Herkes birlik olup kulübüne, başkanına sahip çıkmalı. Bilip bilmeden çığırtkanlık yapanlar kesinlikle dışlanmalı. Hayırlısı olsun, başka söyleyecek lafım yok. Gelecek başkan ve yönetimin de Allah yardımcısı olsun.

MHK ne yapmak istiyor?

TFF’de her zaman sıkıntılar olmuştur. Ama ben böylesini ilk defa gördüm. TFF Başkanı Nihat Özdemir’in altı oyuluyor. İş öyle bir noktaya geliyor ki; koca Özdemir istifa ediyor. Bunun da en büyük sebebi MHK Başkanı. Kaç gündür Cüneyt Çakır’la ilgili söylemlerde bulunuyor.
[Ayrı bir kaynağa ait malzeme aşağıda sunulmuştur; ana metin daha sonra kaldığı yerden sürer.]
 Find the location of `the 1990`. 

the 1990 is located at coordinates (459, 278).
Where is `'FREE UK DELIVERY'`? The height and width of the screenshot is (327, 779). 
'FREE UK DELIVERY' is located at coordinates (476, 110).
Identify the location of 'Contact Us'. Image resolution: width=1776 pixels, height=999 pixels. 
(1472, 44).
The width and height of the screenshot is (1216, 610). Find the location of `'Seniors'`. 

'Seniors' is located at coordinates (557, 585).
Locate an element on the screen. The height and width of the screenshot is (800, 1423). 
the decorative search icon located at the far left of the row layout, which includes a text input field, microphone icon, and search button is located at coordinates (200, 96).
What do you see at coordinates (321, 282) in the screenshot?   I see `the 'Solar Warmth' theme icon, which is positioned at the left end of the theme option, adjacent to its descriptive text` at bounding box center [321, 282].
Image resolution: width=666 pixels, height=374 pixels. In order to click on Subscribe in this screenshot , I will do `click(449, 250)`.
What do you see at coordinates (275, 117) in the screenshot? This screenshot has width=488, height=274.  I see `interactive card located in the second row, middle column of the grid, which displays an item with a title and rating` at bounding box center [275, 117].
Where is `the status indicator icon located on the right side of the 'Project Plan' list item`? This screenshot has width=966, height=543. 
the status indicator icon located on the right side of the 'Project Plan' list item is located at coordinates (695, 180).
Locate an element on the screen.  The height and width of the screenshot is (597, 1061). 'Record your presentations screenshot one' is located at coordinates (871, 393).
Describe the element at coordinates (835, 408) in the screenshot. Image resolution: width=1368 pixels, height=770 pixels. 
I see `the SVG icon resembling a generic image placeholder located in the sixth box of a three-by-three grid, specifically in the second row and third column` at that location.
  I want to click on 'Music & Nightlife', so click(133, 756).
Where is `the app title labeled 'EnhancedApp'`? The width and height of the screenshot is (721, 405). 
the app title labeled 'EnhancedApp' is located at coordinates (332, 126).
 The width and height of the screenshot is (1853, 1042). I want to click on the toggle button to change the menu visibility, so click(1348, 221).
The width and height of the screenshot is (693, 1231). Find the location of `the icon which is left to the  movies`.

Bu olaylar öyle bir noktaya geldi ki Çakır ile fotoğraf çektirenler, Riva’daki büstünün yanında poz verenler şimdi deneyimli hakemi itibarsızlaştırmak için her şeyi yapıyorlar. 
Konu zaten çok büyüdü, herkes rahatsız ve kimsenin elinden bir şey gelmiyor. Çok sevdiğim, inandığım Spor Bakanımız Mehmet Muharrem Kasapoğlu’nun bu yaşananlara soruşturma açması gerektiğine inanıyorum. MHK Başkanı’na soruyorum; şaibeli dediğiniz hakemlerle bu ligin yarısını tamamladınız. UEFA veya FIFA, Süper Lig’i tescil etmezse ne olacak? MHK Başkanı’na ikinci sorum; 13 hakem kötü, onları bir kenara ayırıyorum. Galatasaray’ın oynadığı son üç maçın VAR hakemi Volkan Bayarslan… 
Peki bu etik mi? Doğru bir atama tarzı mı? Her neyse ben bu kargaşanın, kimin başı yanarsa yansın bir an önce bitmesinden yanayım.

Efsaneler böyle miydi?

Can Bartu’nun, Lefter Küçükandonyadis’in, Selim Soydan’ın, Şeref Has’ın ve Ercan Aktuna’nın yeri kalbimin içindedir. Bütün takımların taraftarları bu insanlara hep saygı duymuş, sevgi göstermiştir. Pazar günü oynanan derbide Mert Hakan’ın yaptıklarına bakıyorum da; iyi futbol oynamasına ve takımı da kazanmasına rağmen kontrolsüz ve seviyesiz hareketleriyle olumsuz anlamda maçın adamı oldu. Mert Hakan bundan sonra ne kadar iyi oynarsa oynasın, Fenerbahçe’nin efsanesi olamayacaktır. Bu çocuğun kendisini toparlaması lazım, birileri ona akıl versin. Yaptığının yanlış olduğunu anlatsın.